Stored records

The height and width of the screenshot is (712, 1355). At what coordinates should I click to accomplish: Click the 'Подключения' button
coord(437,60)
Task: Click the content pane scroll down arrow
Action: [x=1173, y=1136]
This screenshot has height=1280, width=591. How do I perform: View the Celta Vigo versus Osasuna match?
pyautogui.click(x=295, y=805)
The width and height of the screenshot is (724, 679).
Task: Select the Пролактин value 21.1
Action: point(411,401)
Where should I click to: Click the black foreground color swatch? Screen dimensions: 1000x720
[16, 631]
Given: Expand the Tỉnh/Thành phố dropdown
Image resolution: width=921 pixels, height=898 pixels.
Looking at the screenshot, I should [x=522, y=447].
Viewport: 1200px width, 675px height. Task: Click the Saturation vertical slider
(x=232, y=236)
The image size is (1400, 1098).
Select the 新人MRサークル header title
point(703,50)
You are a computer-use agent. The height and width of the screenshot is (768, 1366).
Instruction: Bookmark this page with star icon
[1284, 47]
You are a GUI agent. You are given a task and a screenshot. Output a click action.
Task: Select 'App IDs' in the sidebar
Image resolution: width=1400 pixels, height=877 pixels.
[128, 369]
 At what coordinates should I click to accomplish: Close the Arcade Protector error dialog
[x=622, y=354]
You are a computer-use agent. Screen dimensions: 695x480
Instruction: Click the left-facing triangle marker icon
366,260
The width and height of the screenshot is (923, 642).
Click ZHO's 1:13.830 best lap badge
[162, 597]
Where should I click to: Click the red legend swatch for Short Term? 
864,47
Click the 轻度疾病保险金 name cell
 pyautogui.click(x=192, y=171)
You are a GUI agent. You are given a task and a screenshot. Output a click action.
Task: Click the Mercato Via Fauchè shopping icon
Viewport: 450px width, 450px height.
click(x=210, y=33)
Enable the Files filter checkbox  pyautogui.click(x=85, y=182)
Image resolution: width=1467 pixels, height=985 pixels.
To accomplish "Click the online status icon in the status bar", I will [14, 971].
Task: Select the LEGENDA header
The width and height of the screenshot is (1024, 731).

● **PROBLEM**: Copy the records above, keeping each line identical.

● **EXERCISE ANSWER**:
The height and width of the screenshot is (712, 1355). At what coordinates should I click to accomplish: Click the 'Подключения' button
coord(437,60)
Task: Click the content pane scroll down arrow
Action: [x=1173, y=1136]
This screenshot has height=1280, width=591. How do I perform: View the Celta Vigo versus Osasuna match?
pyautogui.click(x=295, y=805)
The width and height of the screenshot is (724, 679).
Task: Select the Пролактин value 21.1
Action: point(411,401)
Where should I click to: Click the black foreground color swatch? Screen dimensions: 1000x720
[16, 631]
Given: Expand the Tỉnh/Thành phố dropdown
Image resolution: width=921 pixels, height=898 pixels.
Looking at the screenshot, I should [x=522, y=447].
Viewport: 1200px width, 675px height. Task: Click the Saturation vertical slider
(x=232, y=236)
The image size is (1400, 1098).
Select the 新人MRサークル header title
point(703,50)
You are a computer-use agent. The height and width of the screenshot is (768, 1366).
Instruction: Bookmark this page with star icon
[1284, 47]
You are a GUI agent. You are given a task and a screenshot. Output a click action.
Task: Select 'App IDs' in the sidebar
Image resolution: width=1400 pixels, height=877 pixels.
[128, 369]
 At what coordinates should I click to accomplish: Close the Arcade Protector error dialog
[x=622, y=354]
You are a computer-use agent. Screen dimensions: 695x480
Instruction: Click the left-facing triangle marker icon
366,260
The width and height of the screenshot is (923, 642).
Click ZHO's 1:13.830 best lap badge
[162, 597]
Where should I click to: Click the red legend swatch for Short Term? 
864,47
Click the 轻度疾病保险金 name cell
 pyautogui.click(x=192, y=171)
You are a GUI agent. You are given a task and a screenshot. Output a click action.
Task: Click the Mercato Via Fauchè shopping icon
Viewport: 450px width, 450px height.
click(x=210, y=33)
Enable the Files filter checkbox  pyautogui.click(x=85, y=182)
Image resolution: width=1467 pixels, height=985 pixels.
To accomplish "Click the online status icon in the status bar", I will [14, 971].
Task: Select the LEGENDA header
The width and height of the screenshot is (1024, 731).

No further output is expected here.